I settled on an interface where only the driver (in userspace, being a microkernel) has access to the frame buffer. Applications can ask the graphics driver to create a texture, which is a shared memory block between the driver and application, and the texture has a unique ID. Only the owner of a texture can draw into it. (At some point I need to create a permissions system on who can read other programs' textures.)
There is a special texture - texture 0 - that represents the framebuffer. Only one process at a time can have permission to draw straight into the frame buffer (this is going to be the window manager, but at some point I could also support full screen games.)
I also have a batch API, where I can string together a list of draw commands (currently only BitBlt operations between textures, which are implemented in software), and send them all at once as a single message to the graphics driver. The idea here is that you could string together a bunch of draw calls and maybe one day I'll support VMWare/QEMU's
SVGA-II, and the driver would compose the scene together. If a developer wanted, they could create one big texture and treat it as a pixel buffer and avoid the graphics driver's operations completely until it was time to BitBlt it to the screen.
Now I'm thinking about how I'm going to deal with the window manager. It will be a compositing window manager. Each window will have a texture associated with it.

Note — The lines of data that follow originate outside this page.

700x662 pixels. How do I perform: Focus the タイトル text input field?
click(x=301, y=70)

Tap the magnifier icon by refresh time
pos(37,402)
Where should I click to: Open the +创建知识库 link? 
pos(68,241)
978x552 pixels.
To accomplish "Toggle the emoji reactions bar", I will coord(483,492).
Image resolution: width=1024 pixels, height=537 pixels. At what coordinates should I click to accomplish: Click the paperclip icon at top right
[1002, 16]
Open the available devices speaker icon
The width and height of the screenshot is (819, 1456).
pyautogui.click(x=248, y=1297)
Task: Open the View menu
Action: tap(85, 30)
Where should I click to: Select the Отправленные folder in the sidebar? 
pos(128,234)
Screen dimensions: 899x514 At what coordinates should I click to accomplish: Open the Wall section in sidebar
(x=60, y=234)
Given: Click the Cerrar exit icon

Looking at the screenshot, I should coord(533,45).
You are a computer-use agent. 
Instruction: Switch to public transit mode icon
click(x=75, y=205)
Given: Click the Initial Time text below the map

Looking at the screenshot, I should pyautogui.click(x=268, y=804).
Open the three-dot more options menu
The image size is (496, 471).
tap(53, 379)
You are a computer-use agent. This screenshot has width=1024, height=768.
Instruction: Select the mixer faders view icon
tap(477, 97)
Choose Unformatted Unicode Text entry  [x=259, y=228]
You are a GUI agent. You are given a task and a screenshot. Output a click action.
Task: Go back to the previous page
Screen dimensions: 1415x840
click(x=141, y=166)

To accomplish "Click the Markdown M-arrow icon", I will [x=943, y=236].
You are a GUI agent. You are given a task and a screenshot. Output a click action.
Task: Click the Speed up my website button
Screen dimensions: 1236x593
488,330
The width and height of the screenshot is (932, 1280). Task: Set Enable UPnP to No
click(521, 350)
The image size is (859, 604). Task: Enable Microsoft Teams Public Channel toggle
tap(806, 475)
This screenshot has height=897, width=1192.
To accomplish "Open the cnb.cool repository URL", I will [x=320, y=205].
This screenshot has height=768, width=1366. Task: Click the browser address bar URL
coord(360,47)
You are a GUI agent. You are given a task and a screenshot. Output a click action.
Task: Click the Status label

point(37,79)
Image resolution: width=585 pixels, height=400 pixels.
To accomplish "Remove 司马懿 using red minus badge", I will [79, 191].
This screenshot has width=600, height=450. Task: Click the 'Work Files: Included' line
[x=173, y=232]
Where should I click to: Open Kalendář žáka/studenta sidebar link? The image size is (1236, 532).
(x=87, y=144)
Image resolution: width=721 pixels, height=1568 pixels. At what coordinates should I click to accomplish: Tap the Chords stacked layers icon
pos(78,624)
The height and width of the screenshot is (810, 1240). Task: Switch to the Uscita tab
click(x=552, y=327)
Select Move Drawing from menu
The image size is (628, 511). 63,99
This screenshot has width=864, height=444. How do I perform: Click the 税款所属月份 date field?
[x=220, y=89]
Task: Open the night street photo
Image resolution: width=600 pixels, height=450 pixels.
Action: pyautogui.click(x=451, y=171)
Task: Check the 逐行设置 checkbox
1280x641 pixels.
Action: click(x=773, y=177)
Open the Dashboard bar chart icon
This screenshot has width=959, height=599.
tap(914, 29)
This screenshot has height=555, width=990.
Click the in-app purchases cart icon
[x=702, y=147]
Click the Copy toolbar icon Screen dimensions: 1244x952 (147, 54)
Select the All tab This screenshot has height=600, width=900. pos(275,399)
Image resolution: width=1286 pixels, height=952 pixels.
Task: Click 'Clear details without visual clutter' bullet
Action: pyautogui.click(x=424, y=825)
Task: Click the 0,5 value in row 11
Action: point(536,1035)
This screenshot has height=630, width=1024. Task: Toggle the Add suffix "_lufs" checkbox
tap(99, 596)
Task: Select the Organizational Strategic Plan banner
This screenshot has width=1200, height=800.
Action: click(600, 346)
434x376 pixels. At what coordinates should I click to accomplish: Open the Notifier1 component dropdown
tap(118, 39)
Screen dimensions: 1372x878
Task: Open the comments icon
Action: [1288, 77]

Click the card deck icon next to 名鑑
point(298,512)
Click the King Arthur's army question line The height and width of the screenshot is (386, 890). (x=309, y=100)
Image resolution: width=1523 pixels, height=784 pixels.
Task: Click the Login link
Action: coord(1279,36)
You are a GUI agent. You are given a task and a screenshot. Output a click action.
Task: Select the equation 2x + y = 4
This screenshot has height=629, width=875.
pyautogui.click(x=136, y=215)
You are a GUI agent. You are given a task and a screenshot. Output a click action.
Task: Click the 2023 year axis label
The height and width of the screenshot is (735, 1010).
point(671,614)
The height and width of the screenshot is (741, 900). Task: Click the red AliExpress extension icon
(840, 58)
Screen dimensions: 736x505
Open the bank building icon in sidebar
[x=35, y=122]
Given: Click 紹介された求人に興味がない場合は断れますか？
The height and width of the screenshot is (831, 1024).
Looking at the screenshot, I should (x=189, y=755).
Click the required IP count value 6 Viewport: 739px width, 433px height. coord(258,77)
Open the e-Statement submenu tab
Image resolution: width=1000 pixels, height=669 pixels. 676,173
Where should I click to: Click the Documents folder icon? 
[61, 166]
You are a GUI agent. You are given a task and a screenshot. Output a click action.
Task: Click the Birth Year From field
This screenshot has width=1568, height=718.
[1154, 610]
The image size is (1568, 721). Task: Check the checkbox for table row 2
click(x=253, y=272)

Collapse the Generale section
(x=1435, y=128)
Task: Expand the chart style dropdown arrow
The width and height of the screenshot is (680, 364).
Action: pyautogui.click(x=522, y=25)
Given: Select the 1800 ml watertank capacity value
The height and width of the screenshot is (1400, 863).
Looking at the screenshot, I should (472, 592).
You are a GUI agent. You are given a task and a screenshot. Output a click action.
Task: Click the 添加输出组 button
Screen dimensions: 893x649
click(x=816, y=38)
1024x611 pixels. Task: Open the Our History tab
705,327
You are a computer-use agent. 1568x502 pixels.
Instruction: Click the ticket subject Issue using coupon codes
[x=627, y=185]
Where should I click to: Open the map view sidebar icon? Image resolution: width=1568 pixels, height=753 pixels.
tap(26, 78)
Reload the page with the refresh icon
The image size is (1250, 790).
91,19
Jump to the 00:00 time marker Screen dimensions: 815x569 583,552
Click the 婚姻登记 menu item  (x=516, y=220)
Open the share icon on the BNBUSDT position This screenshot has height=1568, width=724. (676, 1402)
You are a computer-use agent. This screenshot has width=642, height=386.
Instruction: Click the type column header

Programs are able to draw whatever they want into the textures (either via the graphics driver, or via shared memory.) It's up to the individual program if they want to double buffer (in fact, we could implement a kind of page flipping: draw into texture 4, tell the WM "Window is now texture 4", draw into texture 3, tell the WM "Window is now texture 3", repeat - it would require making the "Window is now texture x" send a response so we now know it's safe to draw into the other texture.)
I'd like implement this with no shared memory needing to exist between programs and the window manager (only the programs and the graphics driver, and the WM and the graphics driver would share memory.) The WM would know the texture IDs for each window, and have a texture that it draws the window decorations to, a texture containing the mouse, and in a single IPC, send one batch of draw calls with what has changed to the graphics driver.
The disadvantage of this method is that I can't do cool effects such as blurs or shadows, unless I have an draw call to do that (and then I could go down the rabbit hole of pixel shaders, which is overkill for a hobby OS) or I do multiple IPCs - e.g.:
- Window Manager tells Graphics Driver to draw the windows' textures into the WM's texture. (IPC 1)
- Graphics Driver tells Window Manager it is done. (IPC 2)
- Window Manager samples the WM's texture to do fancy shadows and blurs.
- Window Manager tells Graphics Driver to draw the WM's texture to the frame buffer. (IPC 3)
What have other people done with this graphics drivers and window managers?